_Saved data entries_
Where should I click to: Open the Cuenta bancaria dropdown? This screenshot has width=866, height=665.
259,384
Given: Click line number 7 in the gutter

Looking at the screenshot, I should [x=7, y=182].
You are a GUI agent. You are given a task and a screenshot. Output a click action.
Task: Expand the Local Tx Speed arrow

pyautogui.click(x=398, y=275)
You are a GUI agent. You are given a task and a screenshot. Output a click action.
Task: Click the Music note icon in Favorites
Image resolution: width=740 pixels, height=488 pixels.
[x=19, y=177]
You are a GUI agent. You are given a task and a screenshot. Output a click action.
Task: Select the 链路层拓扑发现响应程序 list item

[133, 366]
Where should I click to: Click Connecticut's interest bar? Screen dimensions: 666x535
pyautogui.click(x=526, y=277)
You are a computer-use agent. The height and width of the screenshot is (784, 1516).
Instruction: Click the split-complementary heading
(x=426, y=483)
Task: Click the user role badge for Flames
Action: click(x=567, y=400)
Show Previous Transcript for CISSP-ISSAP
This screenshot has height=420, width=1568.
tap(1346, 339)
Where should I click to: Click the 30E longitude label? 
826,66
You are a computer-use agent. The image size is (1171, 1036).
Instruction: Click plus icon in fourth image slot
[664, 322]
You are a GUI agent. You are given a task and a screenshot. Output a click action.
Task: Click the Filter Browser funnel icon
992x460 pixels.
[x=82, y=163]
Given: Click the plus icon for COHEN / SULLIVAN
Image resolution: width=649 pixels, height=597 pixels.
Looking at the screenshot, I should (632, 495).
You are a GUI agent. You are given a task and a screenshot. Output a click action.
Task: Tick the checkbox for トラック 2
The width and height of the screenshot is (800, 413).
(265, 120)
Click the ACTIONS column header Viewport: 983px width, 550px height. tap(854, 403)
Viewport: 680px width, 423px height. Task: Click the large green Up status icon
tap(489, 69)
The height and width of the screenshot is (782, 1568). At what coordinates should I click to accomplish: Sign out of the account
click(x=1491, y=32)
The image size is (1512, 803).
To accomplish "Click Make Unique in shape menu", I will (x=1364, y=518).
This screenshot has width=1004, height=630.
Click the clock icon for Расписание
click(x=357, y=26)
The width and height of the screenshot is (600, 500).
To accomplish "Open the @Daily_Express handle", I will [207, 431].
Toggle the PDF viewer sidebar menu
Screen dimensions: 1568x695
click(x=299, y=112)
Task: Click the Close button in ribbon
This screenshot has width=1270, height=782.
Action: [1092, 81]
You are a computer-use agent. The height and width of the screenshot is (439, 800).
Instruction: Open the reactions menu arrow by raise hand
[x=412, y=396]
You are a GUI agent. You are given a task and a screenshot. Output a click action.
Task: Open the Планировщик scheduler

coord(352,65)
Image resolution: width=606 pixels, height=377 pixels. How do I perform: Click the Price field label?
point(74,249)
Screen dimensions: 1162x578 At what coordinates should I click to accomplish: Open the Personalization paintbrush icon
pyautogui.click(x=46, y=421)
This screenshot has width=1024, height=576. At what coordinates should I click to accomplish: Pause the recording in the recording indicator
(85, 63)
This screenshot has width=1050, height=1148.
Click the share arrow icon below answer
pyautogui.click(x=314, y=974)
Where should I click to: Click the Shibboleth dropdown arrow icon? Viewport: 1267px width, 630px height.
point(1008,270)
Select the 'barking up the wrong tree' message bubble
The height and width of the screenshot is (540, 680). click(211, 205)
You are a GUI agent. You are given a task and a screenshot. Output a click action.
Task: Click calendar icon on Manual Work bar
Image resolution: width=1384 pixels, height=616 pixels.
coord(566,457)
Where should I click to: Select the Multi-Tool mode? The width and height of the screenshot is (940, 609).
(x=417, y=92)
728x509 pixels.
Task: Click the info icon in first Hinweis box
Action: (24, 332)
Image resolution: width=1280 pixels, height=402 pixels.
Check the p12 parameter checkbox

_REQUIRED WORK_
Taking the records above, retype every line from the one with "The width and height of the screenshot is (800, 413)." down to the one with "is (439, 800).", exactly and with nothing else.

_RESPONSE TO THE EXERCISE_
The width and height of the screenshot is (800, 413).
(265, 120)
Click the ACTIONS column header Viewport: 983px width, 550px height. tap(854, 403)
Viewport: 680px width, 423px height. Task: Click the large green Up status icon
tap(489, 69)
The height and width of the screenshot is (782, 1568). At what coordinates should I click to accomplish: Sign out of the account
click(x=1491, y=32)
The image size is (1512, 803).
To accomplish "Click Make Unique in shape menu", I will (x=1364, y=518).
This screenshot has width=1004, height=630.
Click the clock icon for Расписание
click(x=357, y=26)
The width and height of the screenshot is (600, 500).
To accomplish "Open the @Daily_Express handle", I will [207, 431].
Toggle the PDF viewer sidebar menu
Screen dimensions: 1568x695
click(x=299, y=112)
Task: Click the Close button in ribbon
This screenshot has width=1270, height=782.
Action: [1092, 81]
You are a computer-use agent. The height and width of the screenshot is (439, 800).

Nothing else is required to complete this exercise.